With its 3-5 lobed, indented leaves, the fig is an interesting bush with a very individual type of growth. The underside of the bush’s deciduous dark green leaves is covered with soft hair.
Even the Phoenicians and Egyptians knew of the fig’s unusual pollination mechanism, which also sparked the interest of Herodotus. The flowers are not visible from the outside as they are hidden in the hollow calyx, which is turned inside out. The wild form has female blossoms or anthers with so-called gall blossoms, showing rudimentary ovules. The gall wasp, a very small insect of about 1 mm, is responsible for pollination. Due to its short ovipositor, the wasp can only lay its egg on the short pistil of the gall flower until the ovary starts to swell and by doing so safeguards the continued existence of the wasp. When the wasp leaves the calyx, it takes the pollen of the male flowers with it and pollinates the female flowers. This explains the existence of the edible figs with seeds, and the ‘inedible’ figs, sometimes used to feed goats. Due to cross-pollination, there are three harvests a year with early summer figs, summer figs, and winter figs. Newer breeds also bear edible fruits without the complicated process of “caprification”. These parthenocarpic edible figs are seedless and have a green color, changing to dark violet later on. The sweet flesh is very juicy and has a delicious aroma. They taste best when fresh, but you can also serve them as an accompaniment to various dishes. In Mediterranean regions you will also find them in a dried form.

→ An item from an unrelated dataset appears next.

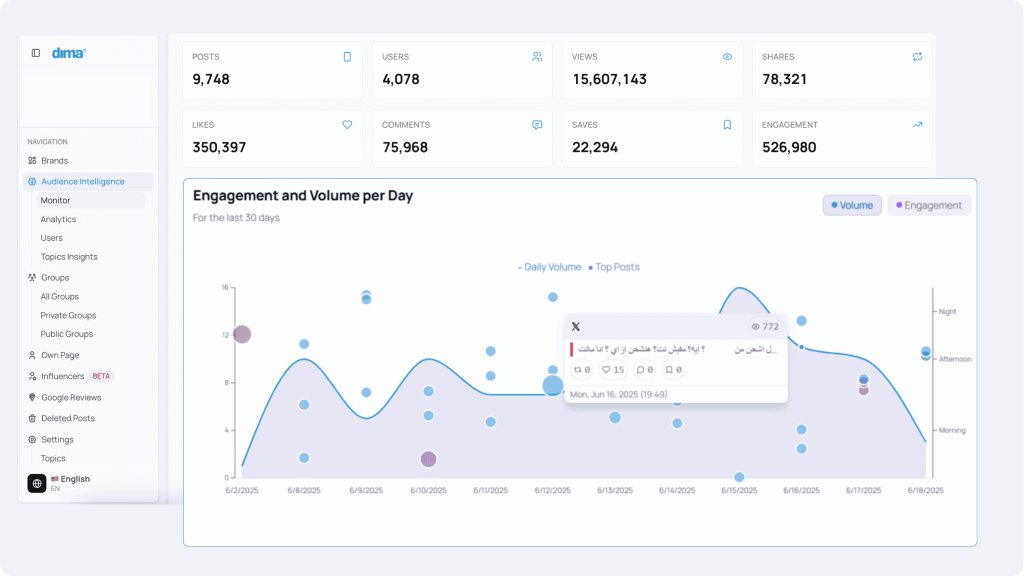Click the Shares card repost icon
Image resolution: width=1024 pixels, height=576 pixels.
point(917,57)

Here in the Palatinate, the bush usually grows to a height of 4 – 6 meters. Due to its relatively undemanding nature, the fig grows on warm and poor sand soils and can cope with dryness in the summer. It is advisable to plant it in warm and sheltered locations in front of walls or in courtyards. In very cold winters, the fig does require some protection. If it freezes back it will often sprout from the roots again. This, however, may require some patience.

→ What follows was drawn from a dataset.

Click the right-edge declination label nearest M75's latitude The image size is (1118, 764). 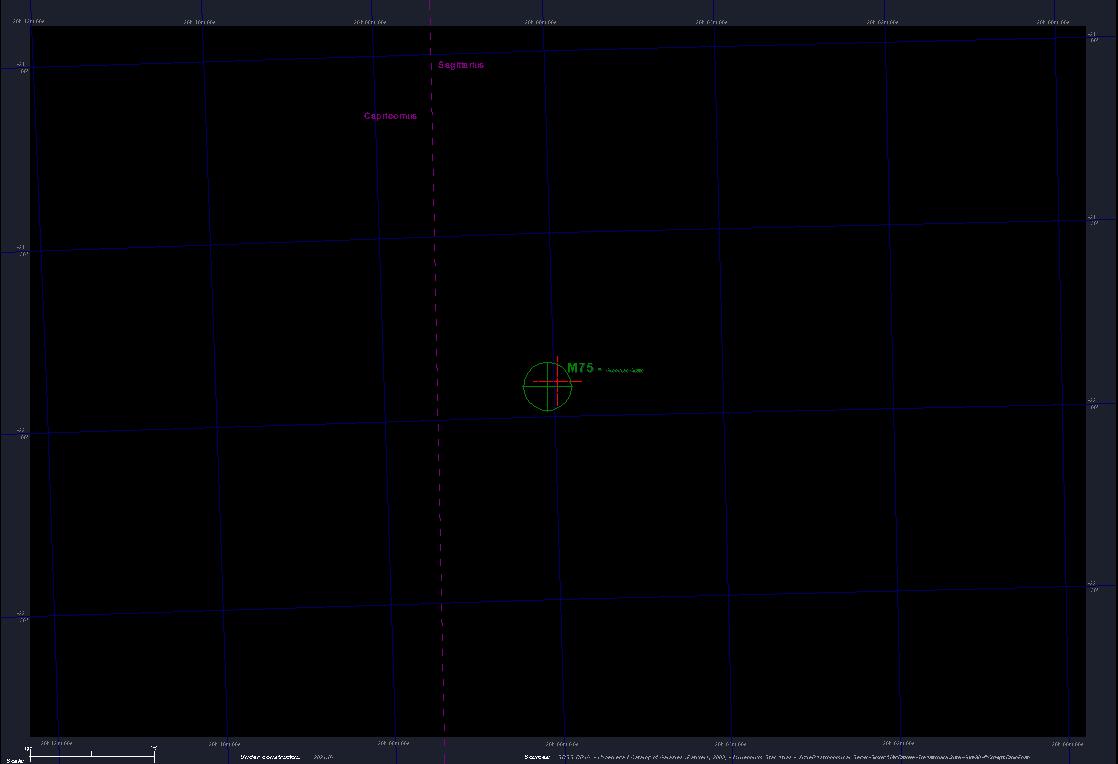(1092, 403)
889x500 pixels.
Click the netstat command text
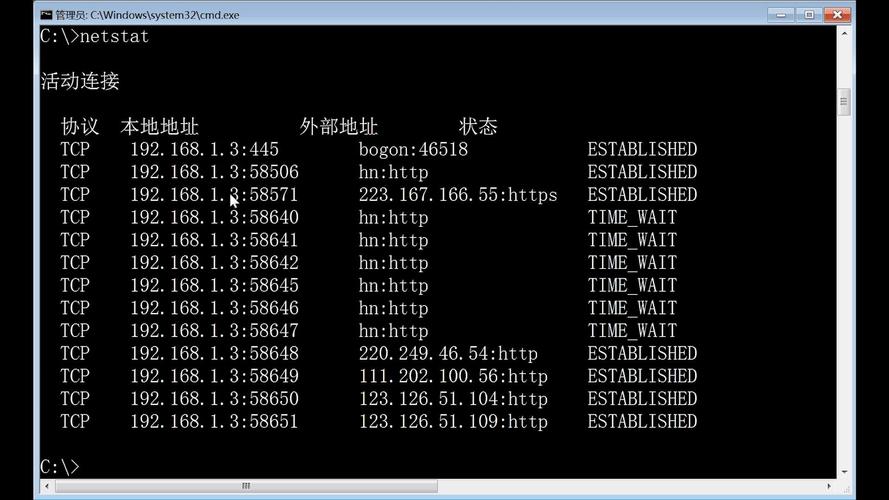(x=114, y=36)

The Ficus carica is originally native to Asia Minor and the Eastern Mediterranean. From there, the Greeks took the plant to Italy. Today it is cultivated throughout the entire Mediterranean region from the Canaries to Syria and even on the southern slopes of the Alps. The Romans introduced it to the Palatinate, together with the chestnut and, of course, wine. The “Capitulare de Villis” of Emperor Charlemagne also mentions the fig and also recommends planting the fruit. Saint Hildegard of Bingen states in her “Physica” that the fig belongs to the group of “foods which are healthy to some extent.” Wolfram of Eschenbach mentions in “Parzival” that “fig trees, pomegranate, oils, wines and other plants” are cultivated in the castle gardens. So it seems that the fig has been indigenous to many places in the Palatinate since about 1000 A.D.